Instructions to follow
From the line containing "The height and width of the screenshot is (606, 688)." to the end of the listing, write out every line exactly; leave out everything else.
^^^^
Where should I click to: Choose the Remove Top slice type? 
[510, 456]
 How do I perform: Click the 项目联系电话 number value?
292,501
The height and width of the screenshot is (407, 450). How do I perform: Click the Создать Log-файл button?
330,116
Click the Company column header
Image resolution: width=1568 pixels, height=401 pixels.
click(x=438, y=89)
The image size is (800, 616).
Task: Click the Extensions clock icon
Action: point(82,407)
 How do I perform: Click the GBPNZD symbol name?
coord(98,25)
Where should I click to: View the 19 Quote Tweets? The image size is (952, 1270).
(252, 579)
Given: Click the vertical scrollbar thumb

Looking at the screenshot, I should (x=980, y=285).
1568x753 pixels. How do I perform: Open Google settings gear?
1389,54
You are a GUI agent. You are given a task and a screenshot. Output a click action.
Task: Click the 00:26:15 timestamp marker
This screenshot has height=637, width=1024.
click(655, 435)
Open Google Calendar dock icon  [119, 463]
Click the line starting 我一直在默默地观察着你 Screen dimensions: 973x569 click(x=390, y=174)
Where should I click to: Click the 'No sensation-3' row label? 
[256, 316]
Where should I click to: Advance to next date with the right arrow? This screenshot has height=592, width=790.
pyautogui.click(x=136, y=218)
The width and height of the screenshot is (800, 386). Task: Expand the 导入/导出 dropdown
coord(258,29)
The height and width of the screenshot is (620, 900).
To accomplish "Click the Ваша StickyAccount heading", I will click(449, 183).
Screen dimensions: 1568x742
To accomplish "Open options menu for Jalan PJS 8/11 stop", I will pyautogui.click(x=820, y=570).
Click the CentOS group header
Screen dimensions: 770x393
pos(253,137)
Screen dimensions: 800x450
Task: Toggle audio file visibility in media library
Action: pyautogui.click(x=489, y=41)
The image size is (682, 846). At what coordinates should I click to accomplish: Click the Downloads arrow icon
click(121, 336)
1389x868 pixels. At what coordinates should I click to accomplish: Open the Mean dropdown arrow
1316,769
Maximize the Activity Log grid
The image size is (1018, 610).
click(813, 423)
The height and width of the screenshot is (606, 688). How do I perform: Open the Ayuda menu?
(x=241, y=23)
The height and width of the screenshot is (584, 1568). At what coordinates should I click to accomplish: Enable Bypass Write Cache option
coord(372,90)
^^^^
Result of this exercise
The height and width of the screenshot is (606, 688). How do I perform: Open the Ayuda menu?
(x=241, y=23)
The height and width of the screenshot is (584, 1568). At what coordinates should I click to accomplish: Enable Bypass Write Cache option
coord(372,90)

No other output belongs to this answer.